Enabling an Open Eco-System for Chiplet based Automotive SoCs
The automotive industry is currently witnessing an unprecedented surge in performance demands, surpassing the limitations set by Moore's Law. This surge can be attributed to several key factors, including the evolution of software-defined vehicles marked by centralized architectures and a heightened level of functional integration. Additionally, advancements in assisted and automated driving technologies have propelled the industry forward. Notably, the escalating demand for an enriched customer experience within the automotive sector has become a driving force behind the need for increased performance.
With the every-increasing performance demands of automotive, the integration of Chiplets-Based System-on-Chip (SoC) is emerging as a tangible reality. Traditional approaches, such as board-level integration (involving the integration of smaller specialized SoCs on a single PCB) and chip-level integration (constructing more advanced monolithic SoCs), are encountering inherent limitations. Now a pivotal question arises concerning the role of chiplets in the automotive context: Will they be closed vendor-specific or open up to a diverse, multi-supplier ecosystem?
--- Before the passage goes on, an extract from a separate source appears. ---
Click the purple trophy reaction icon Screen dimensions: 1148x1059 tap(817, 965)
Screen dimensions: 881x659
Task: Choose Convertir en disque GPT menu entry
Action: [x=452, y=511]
The window of opportunity to shape the future of Automotive System-on-Chip (SoC) is now. Immediate actions are necessary to open automotive high performance SoCs designs for innovation and differentiation. Lowering entry barriers for new market innovations is essential, as is enabling scalability in the development of System-on-Chip (SoC). Defining standards for system behavior becomes crucial to improving interoperability, ensuring a comprehensive automotive life cycle. Moreover, fostering a market with multiple suppliers is integral for enhancing diversity and fostering healthy competition. Strategic approach - Embracing the Chiplet Advantage We propose to proactive embrace and shape the future of chiplets in automotive.